Listed entries –
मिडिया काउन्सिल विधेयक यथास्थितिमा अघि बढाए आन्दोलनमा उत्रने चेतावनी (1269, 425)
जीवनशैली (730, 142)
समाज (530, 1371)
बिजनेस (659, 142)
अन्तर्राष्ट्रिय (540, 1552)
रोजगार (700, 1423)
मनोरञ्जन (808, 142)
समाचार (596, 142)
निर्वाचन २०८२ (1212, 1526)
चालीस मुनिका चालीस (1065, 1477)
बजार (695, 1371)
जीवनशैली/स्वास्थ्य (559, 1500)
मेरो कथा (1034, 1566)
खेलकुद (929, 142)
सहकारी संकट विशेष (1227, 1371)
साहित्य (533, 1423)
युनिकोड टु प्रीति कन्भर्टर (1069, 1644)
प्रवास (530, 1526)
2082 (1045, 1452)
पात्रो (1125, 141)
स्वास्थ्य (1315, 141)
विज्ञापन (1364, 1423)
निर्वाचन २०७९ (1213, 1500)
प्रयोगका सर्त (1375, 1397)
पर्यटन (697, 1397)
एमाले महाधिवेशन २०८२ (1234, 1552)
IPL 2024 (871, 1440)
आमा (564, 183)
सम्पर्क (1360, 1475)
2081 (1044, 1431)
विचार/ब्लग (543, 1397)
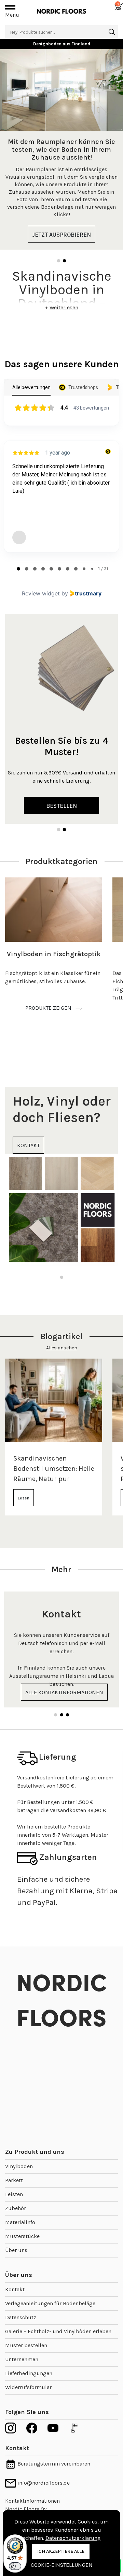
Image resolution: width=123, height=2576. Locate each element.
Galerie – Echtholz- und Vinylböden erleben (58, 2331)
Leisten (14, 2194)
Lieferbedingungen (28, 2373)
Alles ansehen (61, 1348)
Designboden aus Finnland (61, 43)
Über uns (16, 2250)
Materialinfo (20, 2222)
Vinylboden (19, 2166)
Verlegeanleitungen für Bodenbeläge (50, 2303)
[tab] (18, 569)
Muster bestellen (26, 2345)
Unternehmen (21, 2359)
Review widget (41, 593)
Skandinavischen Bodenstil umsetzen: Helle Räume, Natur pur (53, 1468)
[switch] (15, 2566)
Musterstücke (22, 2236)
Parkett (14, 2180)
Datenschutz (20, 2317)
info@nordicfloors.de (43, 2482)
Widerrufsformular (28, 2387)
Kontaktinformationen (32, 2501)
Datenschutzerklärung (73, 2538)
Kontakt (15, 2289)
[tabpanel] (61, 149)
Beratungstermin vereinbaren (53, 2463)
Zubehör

Task description – Pictures are to be left out; repeat all the remaining data exactly.

Response –
मिडिया काउन्सिल विधेयक यथास्थितिमा अघि बढाए आन्दोलनमा उत्रने चेतावनी (1269, 425)
जीवनशैली (730, 142)
समाज (530, 1371)
बिजनेस (659, 142)
अन्तर्राष्ट्रिय (540, 1552)
रोजगार (700, 1423)
मनोरञ्जन (808, 142)
समाचार (596, 142)
निर्वाचन २०८२ (1212, 1526)
चालीस मुनिका चालीस (1065, 1477)
बजार (695, 1371)
जीवनशैली/स्वास्थ्य (559, 1500)
मेरो कथा (1034, 1566)
खेलकुद (929, 142)
सहकारी संकट विशेष (1227, 1371)
साहित्य (533, 1423)
युनिकोड टु प्रीति कन्भर्टर (1069, 1644)
प्रवास (530, 1526)
2082 (1045, 1452)
पात्रो (1125, 141)
स्वास्थ्य (1315, 141)
विज्ञापन (1364, 1423)
निर्वाचन २०७९ (1213, 1500)
प्रयोगका सर्त (1375, 1397)
पर्यटन (697, 1397)
एमाले महाधिवेशन २०८२ (1234, 1552)
IPL 2024 (871, 1440)
आमा (564, 183)
सम्पर्क (1360, 1475)
2081 (1044, 1431)
विचार/ब्लग (543, 1397)
Image resolution: width=123, height=2576. Locate each element.
Galerie – Echtholz- und Vinylböden erleben (58, 2331)
Leisten (14, 2194)
Lieferbedingungen (28, 2373)
Alles ansehen (61, 1348)
Designboden aus Finnland (61, 43)
Über uns (16, 2250)
Materialinfo (20, 2222)
Vinylboden (19, 2166)
Verlegeanleitungen für Bodenbeläge (50, 2303)
[tab] (18, 569)
Muster bestellen (26, 2345)
Unternehmen (21, 2359)
Review widget (41, 593)
Skandinavischen Bodenstil umsetzen: Helle Räume, Natur pur (53, 1468)
[switch] (15, 2566)
Musterstücke (22, 2236)
Parkett (14, 2180)
Datenschutz (20, 2317)
info@nordicfloors.de (43, 2482)
Widerrufsformular (28, 2387)
Kontaktinformationen (32, 2501)
Datenschutzerklärung (73, 2538)
Kontakt (15, 2289)
[tabpanel] (61, 149)
Beratungstermin vereinbaren (53, 2463)
Zubehör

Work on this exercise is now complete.